Exercises
1 > In the ggplot2 question, what kind of scale does the poster's y-axis variable use?
2 > Shorten the paragraph of the ggplot2 question that begins "I produced the same graph" while keeping its main facts.
3 > Write out the ggplot2 question word for word, starting at "I produced the" and ending at "are they proportions?".

Document extract
Search code examples
rggplot2usage-statistics

Interpretation of "stat_summary = mean_cl_boot" at ggplot2?


a perhaps simple question I tried to make an errorgraph like the one shown in page 532 of Field's "Discovering Statistics Using R".

The code can be found here http://www.sagepub.com/dsur/study/DSUR%20R%20Script%20Files/Chapter%2012%20DSUR%20GLM3.R :

line <- ggplot(gogglesData, aes(alcohol, attractiveness, colour = gender))
line + stat_summary(fun.y = mean, geom = "point") + 
stat_summary(fun.y = mean, geom = "line", aes(group= gender)) + 
stat_summary(fun.data = mean_cl_boot, geom = "errorbar", width = 0.2) + 
labs(x = "Alcohol Consumption", y = "Mean Attractiveness of Date (%)", colour = "Gender")  

I produced the same graph; my y-axis variable has only 4-points (it is a discrete scale, 1-4), now the y-axis has the points 1.5, 2, 2.5 in which the lines vary.

And the question is: what do these points and graphs describe? I assume that the important part is stat_summary(fun.data = mean_cl_boot, geom = "errorbar", width = 0.2) are they count of observations for that group and that level(x-axis)? Are they frequencies? Or, are they proportions?

Data supplied
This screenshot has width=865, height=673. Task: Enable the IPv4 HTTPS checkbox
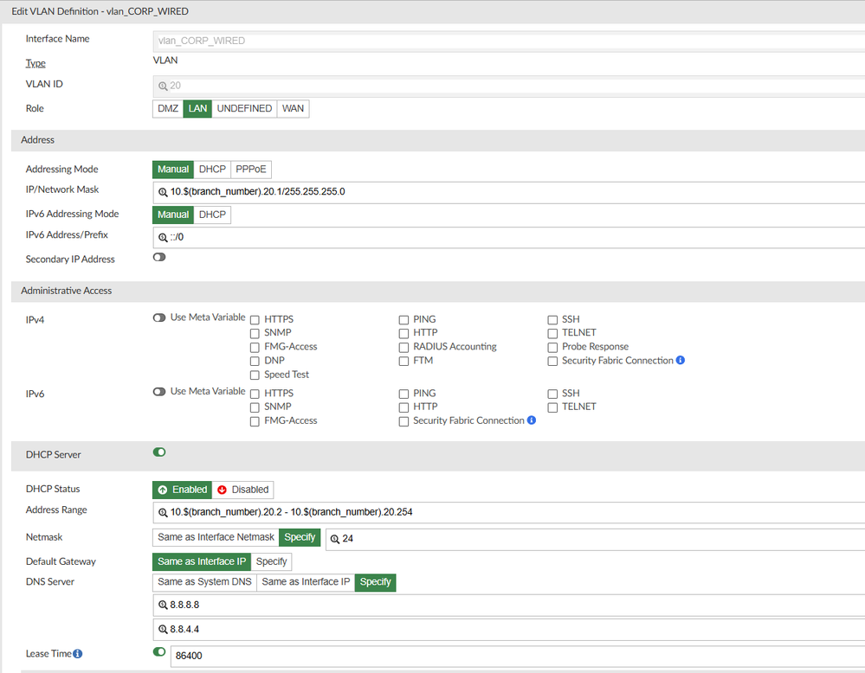255,319
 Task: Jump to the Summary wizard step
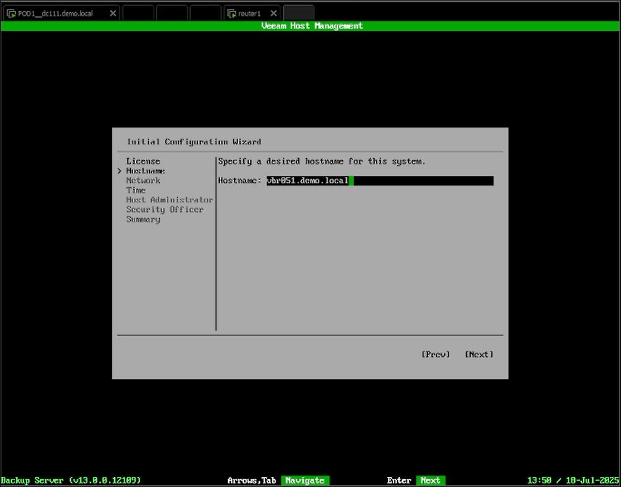143,219
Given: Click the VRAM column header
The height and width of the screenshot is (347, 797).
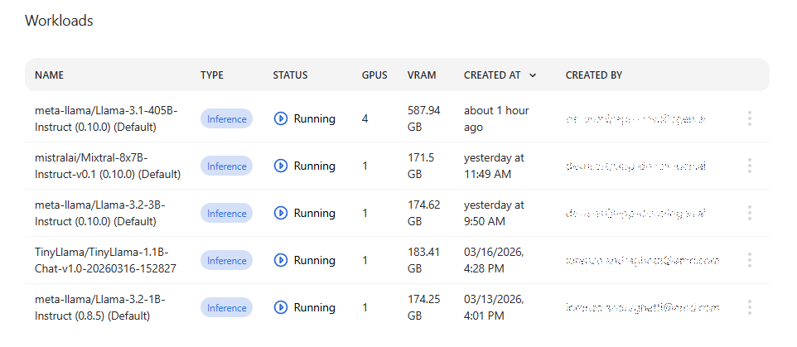Looking at the screenshot, I should point(422,75).
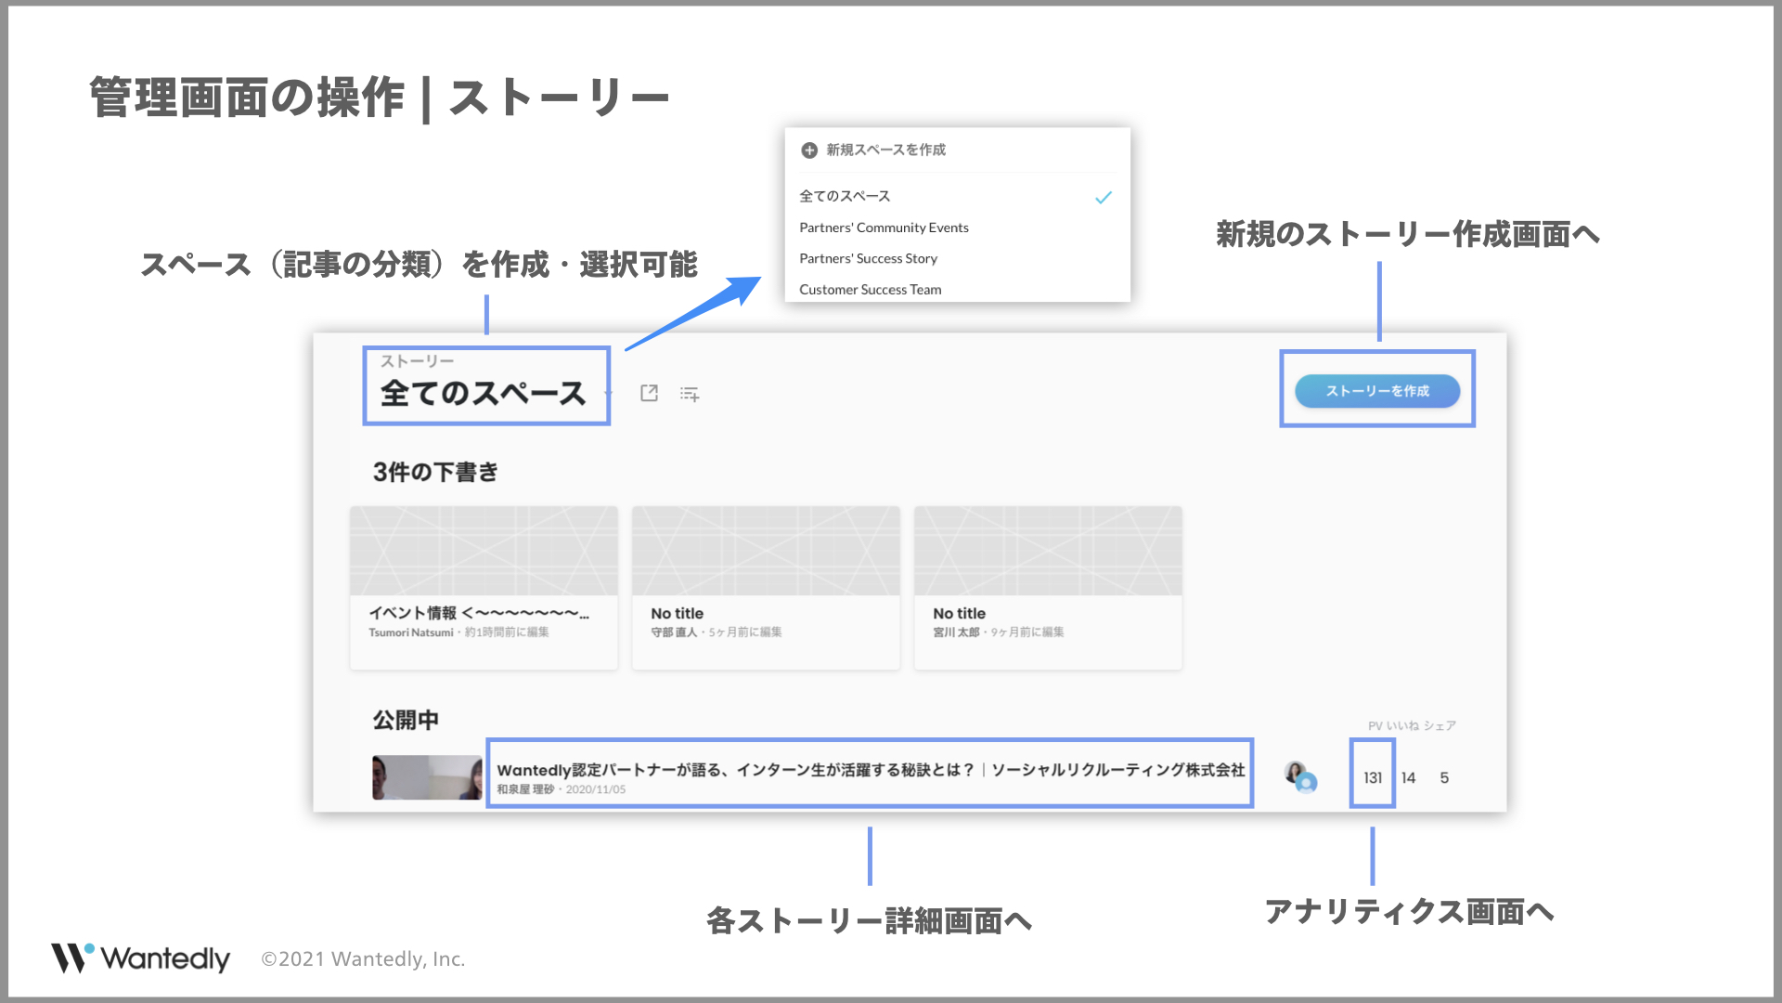Open the No title draft by 守部 直人
This screenshot has height=1003, width=1782.
tap(766, 587)
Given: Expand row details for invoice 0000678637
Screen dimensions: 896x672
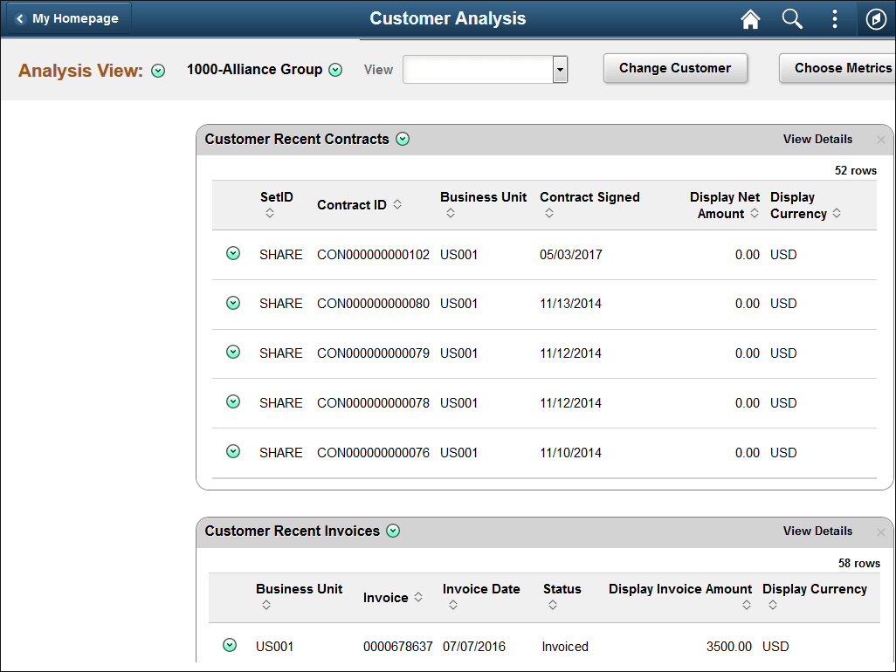Looking at the screenshot, I should [230, 645].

Answers to the tasks
1 > A discrete scale with only four points, from 1 to 4.

2 > The poster reproduced the graph. The y-axis variable is discrete with only four points (1–4), yet the y-axis now shows 1.5, 2 and 2.5, the range in which the lines vary.

3 >
I produced the same graph; my y-axis variable has only 4-points (it is a discrete scale, 1-4), now the y-axis has the points 1.5, 2, 2.5 in which the lines vary.

And the question is: what do these points and graphs describe? I assume that the important part is stat_summary(fun.data = mean_cl_boot, geom = "errorbar", width = 0.2) are they count of observations for that group and that level(x-axis)? Are they frequencies? Or, are they proportions?